Say $f: A \rightarrow B$ is a $G$-equivariant map between finite dimensional $G$-representations, for some semi-simple Lie group $G$. If I know:
- $B$ decomposes into irreducibles as $B = B_1 \oplus ... \oplus B_k$
- $f(a) \in B_i$ for some $a \in A$, $f(a) \neq 0$
Must the decomposition of $A$ into irreducible $G$-reps contain a copy of $B_i$? Does the answer change depending on whether $f(a)$ is a highest weight vector for $B_i$?
It depends on the context, but the answer to your first question should be yes if you are thinking of complex semi-simple Lie groups.
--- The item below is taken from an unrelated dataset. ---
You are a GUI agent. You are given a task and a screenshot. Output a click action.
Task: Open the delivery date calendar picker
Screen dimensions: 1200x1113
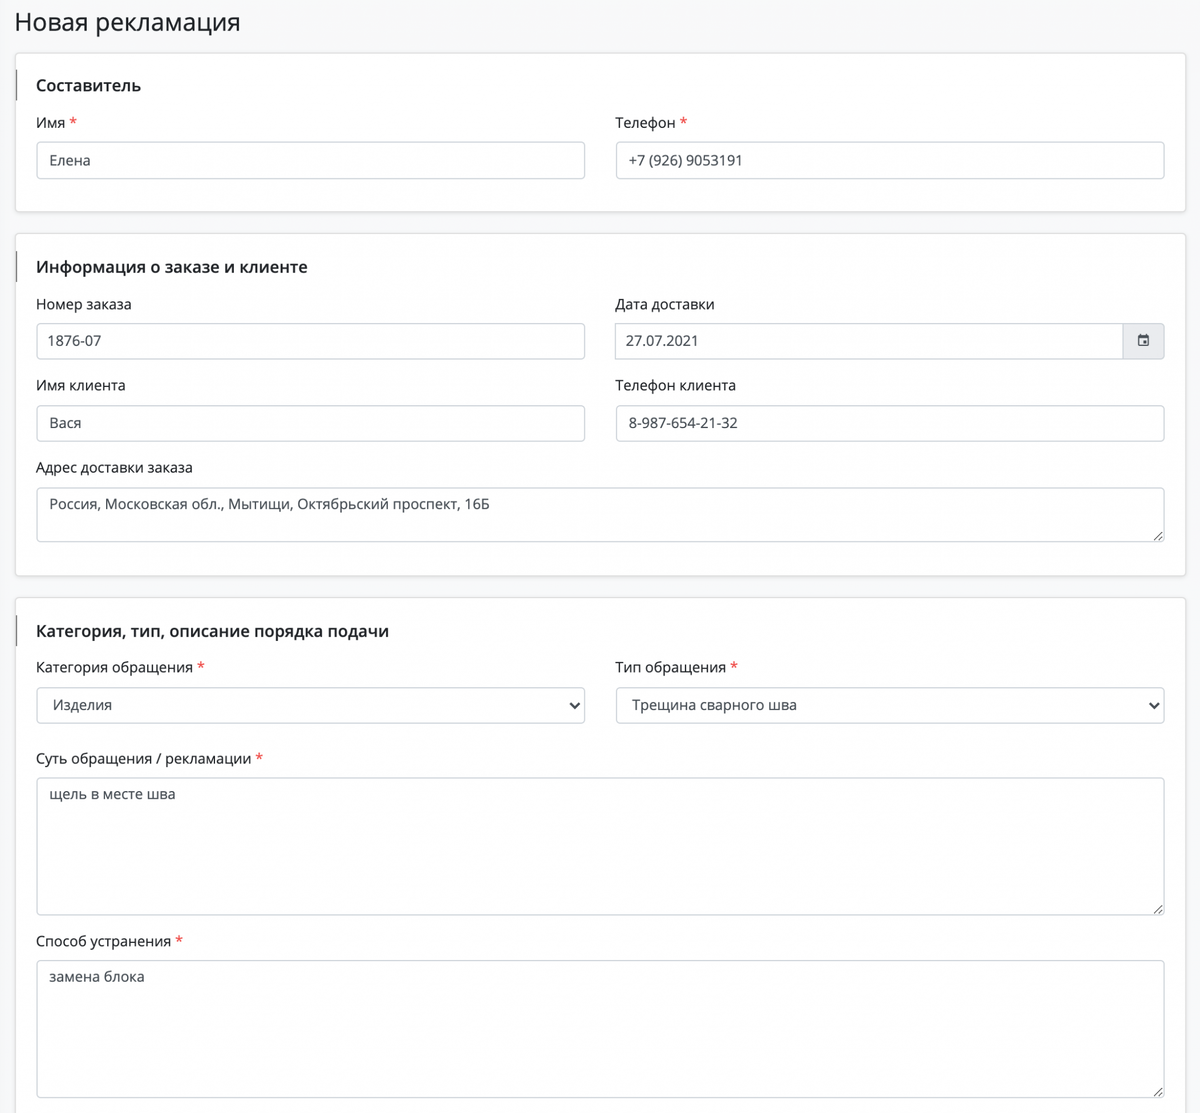click(x=1143, y=341)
Indeed, this should be true in any setting where your representations decompose into irreducibles for purely formal reasons.
First a reduction: Schur's lemma holds in the context of Lie group representations, so every map to an irreducible $G$-rep is either zero or surjective. If $V = G\cdot a \subseteq A$ is the cyclic subrep generated by $a$, then of course $f$ defines a $G$-morphism $V \to B_i$ which is surjective (as long as $f(a) \neq 0$). From this we can see that $B_i$ is a quotient of $V$.
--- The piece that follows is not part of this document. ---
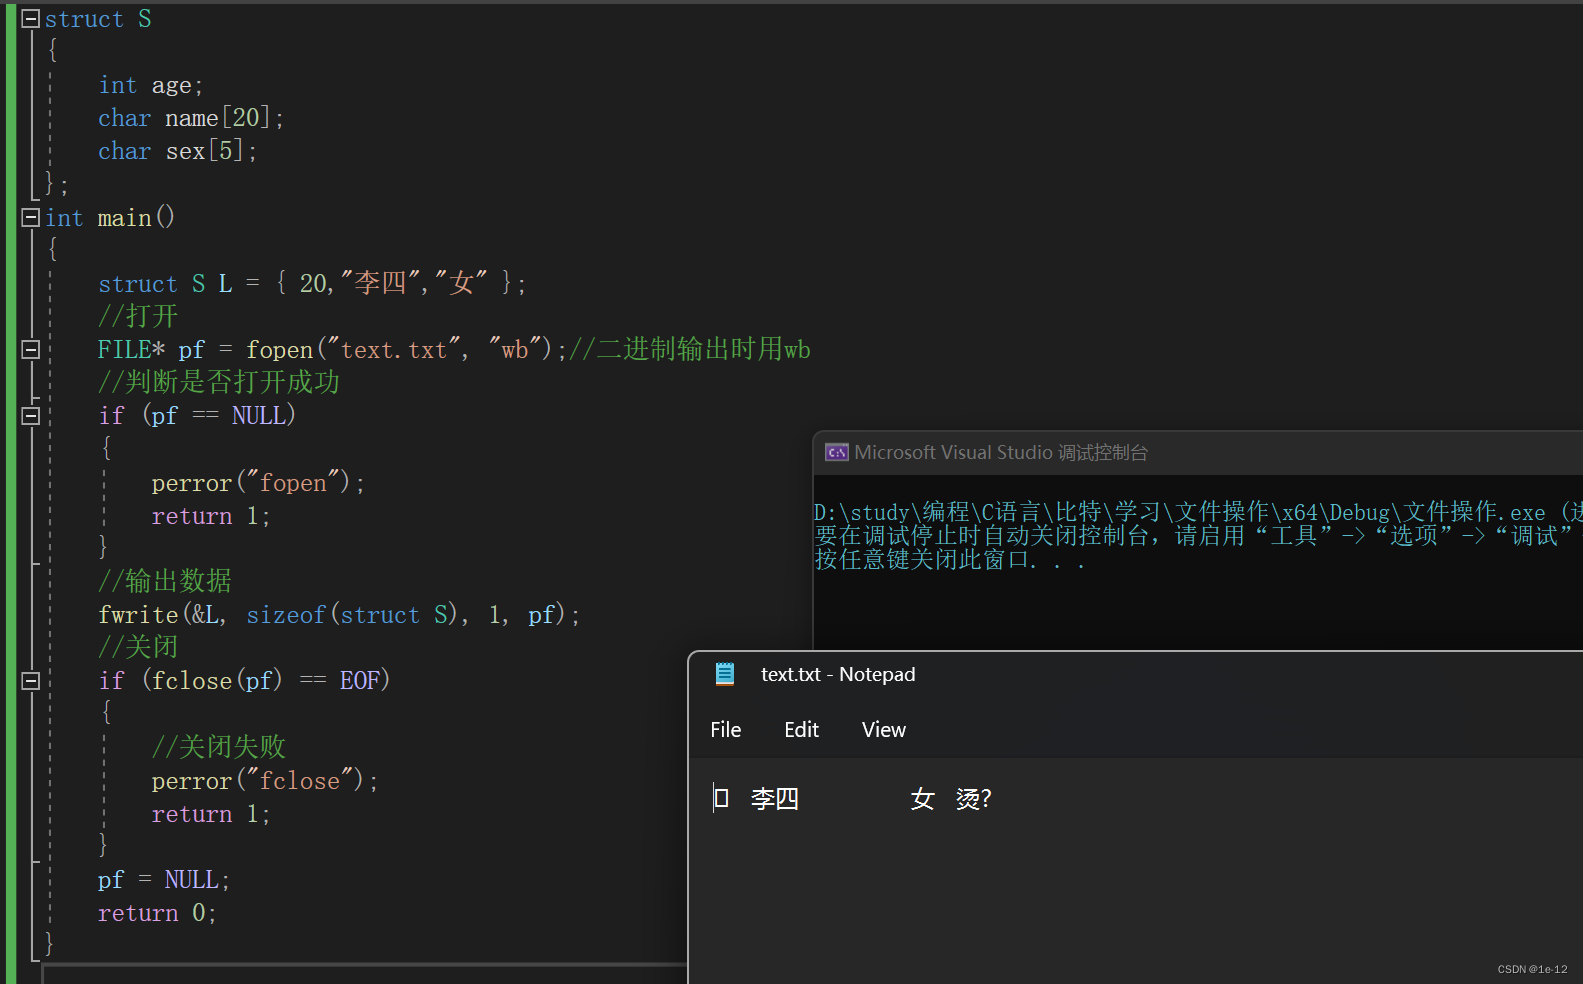Click the Notepad app icon in title bar
1583x984 pixels.
[x=725, y=674]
So your first question is equivalent to the following fundamental question: does every irrep which arises as a quotient of a $G$-representation $V$ actually arise as a subrepresentation? Equivalently, does every sub-representation have a complement? This is equivalent to asking for complete reducibility, as shown here.
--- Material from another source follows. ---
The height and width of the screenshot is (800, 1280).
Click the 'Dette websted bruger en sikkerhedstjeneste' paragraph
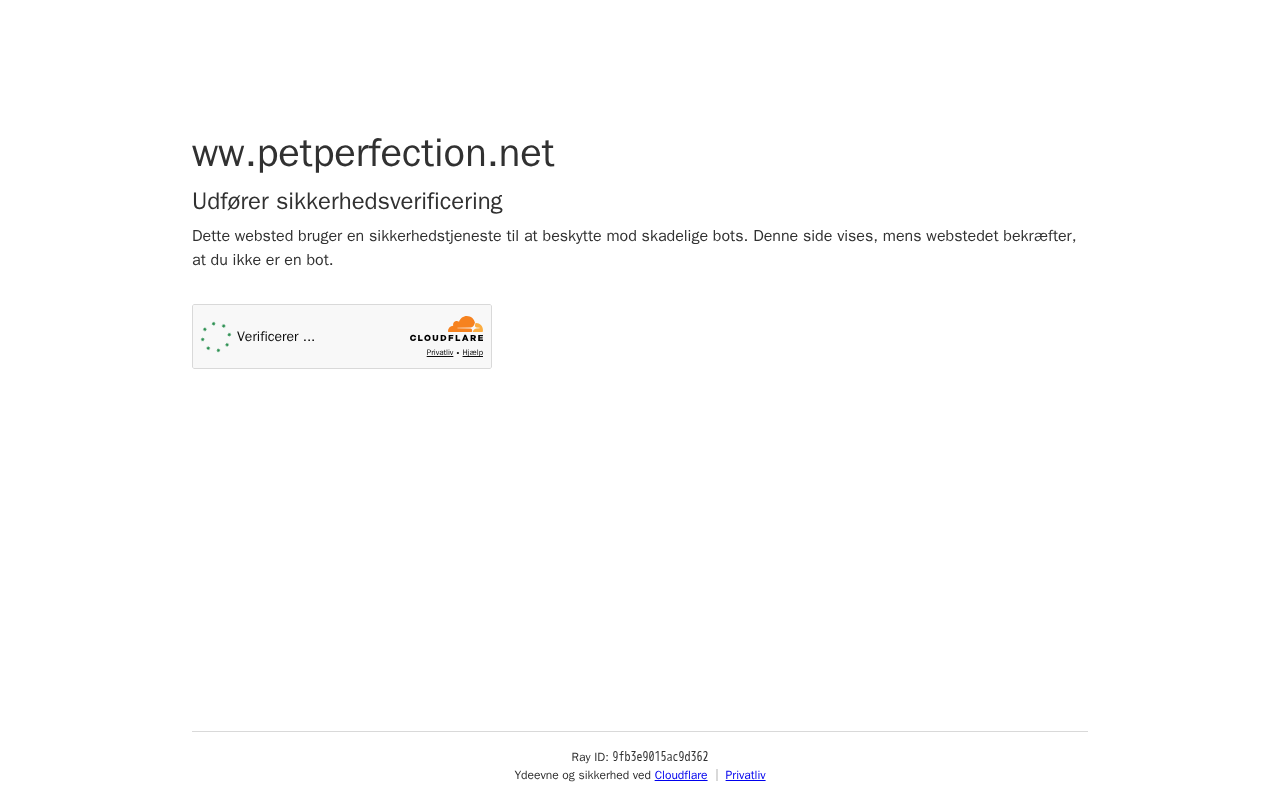point(634,248)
For (edit: forgot to emphasize semisimple) Lie algebras, the answer is affirmative (this the fundamental result of Weyl) and the same basic result holds for compact Lie groups (one can construct complements by some kind of Reynolds averaging argument, or equivalently, one can normalize the representation to be a unitary representation and then construct complements via orthogonality). Since every semisimple complex Lie group has a compact real form, the result holds in that context too.